I have the following structure:
T = struct('Time',{20, 40, 50, 80, 120, 150, 190, 210, 250, 260, 270, 320, 350, 380, 385, 390, 395},...
'Trial',{'correct','incorrect','incorrect','correct','correct','correct','incorrect','incorrect','correct','correct','correct','incorrect','incorrect','correct','correct','incorrect','incorrect'});
I would like to perform the following two tasks:
I want to get the probability of having an 'incorrect' per each 100 ms time window (interval).
For example, for the first time window, the first 100 ms, there is 4 trials and 2 are 'incorrect' out of 4 so it would be 2/4 = 0.5
I want to plot a bar graph of the probabilities for each 100 ms time window. The x axis would be time and each bar's width would be 100 ms and its height is the probability for that specific window.
I really appreciate any help.
This goes against my policy in answering questions without any effort made by the question poser, but this seems like an interesting question, so I'll make an exception.
First, split up each of the Time and Trial fields so that they're in separate arrays. For the Trial fields, I'm going to convert them into labels 1 and 2 to denote correct and incorrect for ease of implementation:
time = [T.Time].';
trial = {T.Trial}.';
[~,~,trial_ID] = unique(trial);
Next, what you can do is take each entry in the time array and divide by 100 while taking the floor. Values that belong to the same ID mean that they belong to a group of 100 ms. Note that we also need to add 1 for the next step... you'll see why:
groups = floor(time/100) + 1;
Now, here's probably one of the most beautiful functions you can ever use in MATLAB: accumarray. accumarray groups portions of an array based on an ID and you apply a function to all of the values per group. In our case, we want to group all of the correct and incorrect IDs based on the groups array, then from there we determine the total fraction of values that are incorrect per group.
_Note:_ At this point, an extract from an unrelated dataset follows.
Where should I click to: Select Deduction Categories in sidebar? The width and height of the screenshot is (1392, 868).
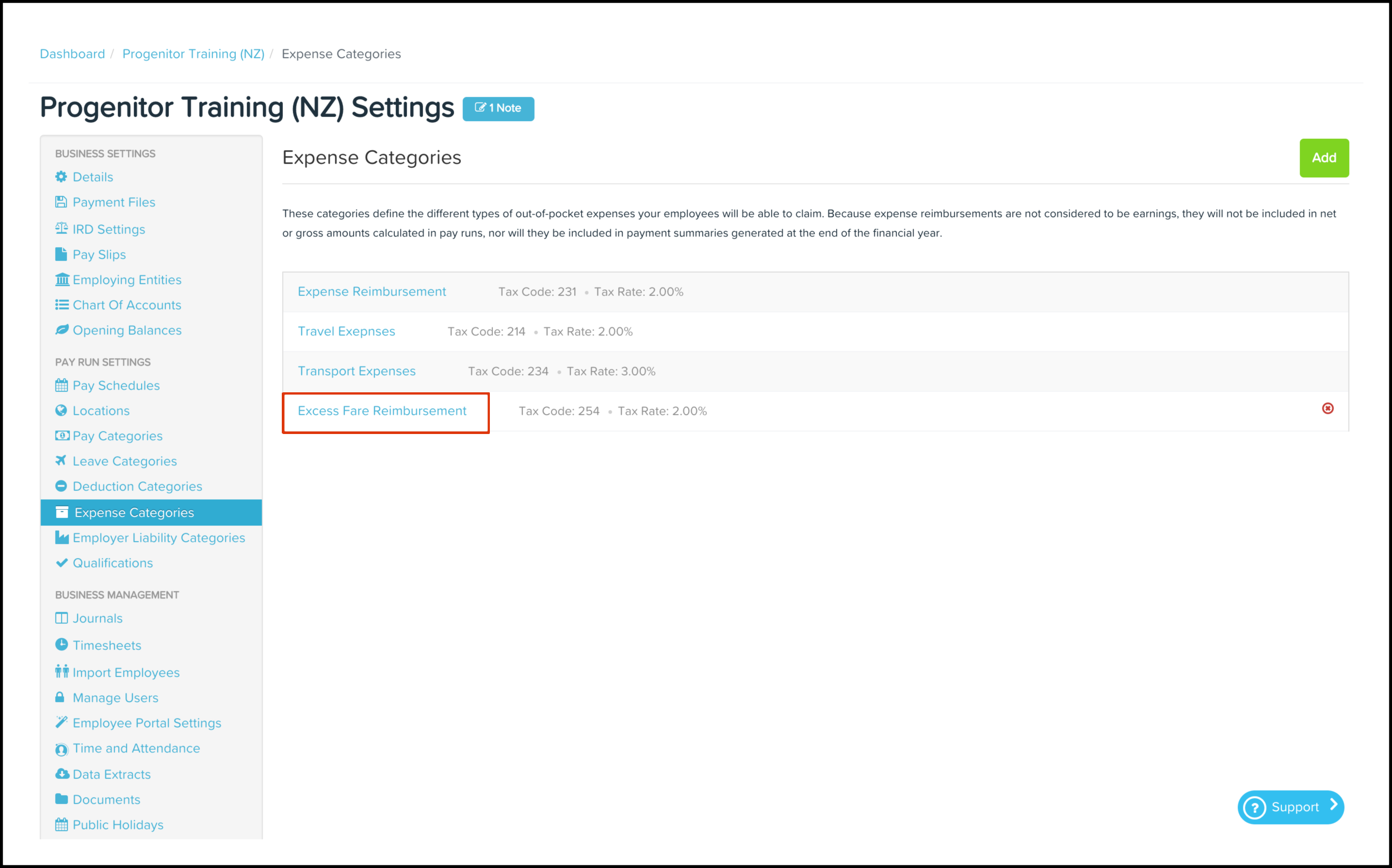coord(137,486)
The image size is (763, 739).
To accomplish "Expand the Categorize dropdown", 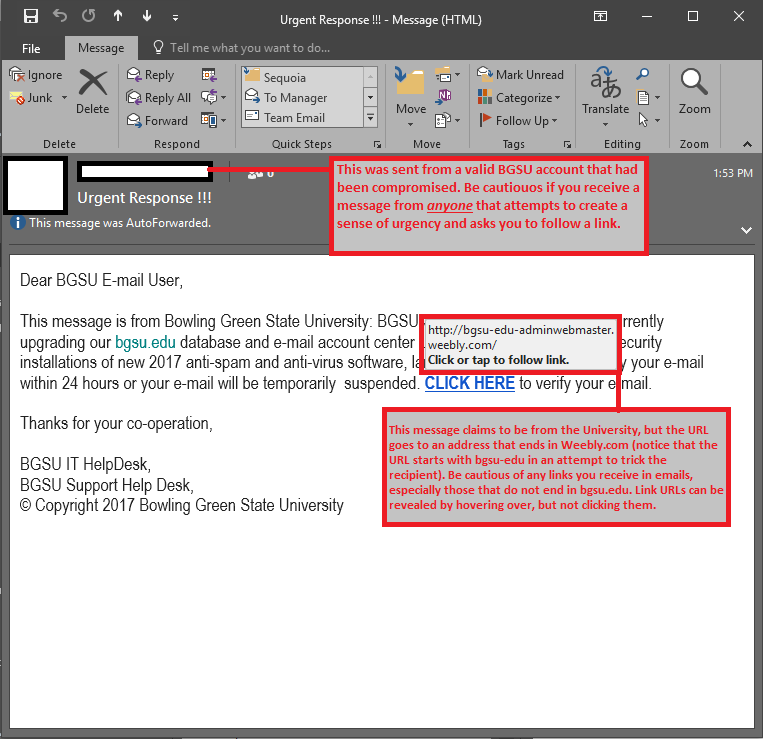I will click(x=556, y=98).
Specifically, what we're going to do is for each group of values specified in groups, we will take a look at the correct and incorrect numeric labels and determine how many were incorrect by summing over how many were equal to 2 for each group, then dividing by how many there were per group. The groups need to start at index 1, which is why we had to add 1 to groups. Without it, the first group would actually start at 0, and MATLAB starts indexing at 1, hence the offset:
per = accumarray(groups, trial_ID, [], #(x) sum(x == 2) / numel(x));
per contains the fraction that were correct per group, and we get:
>> per
per =
0.5000
0.3333
0.2500
0.6667
Very nice! Doing a quick hand calculation will demonstrate that you get the correct results.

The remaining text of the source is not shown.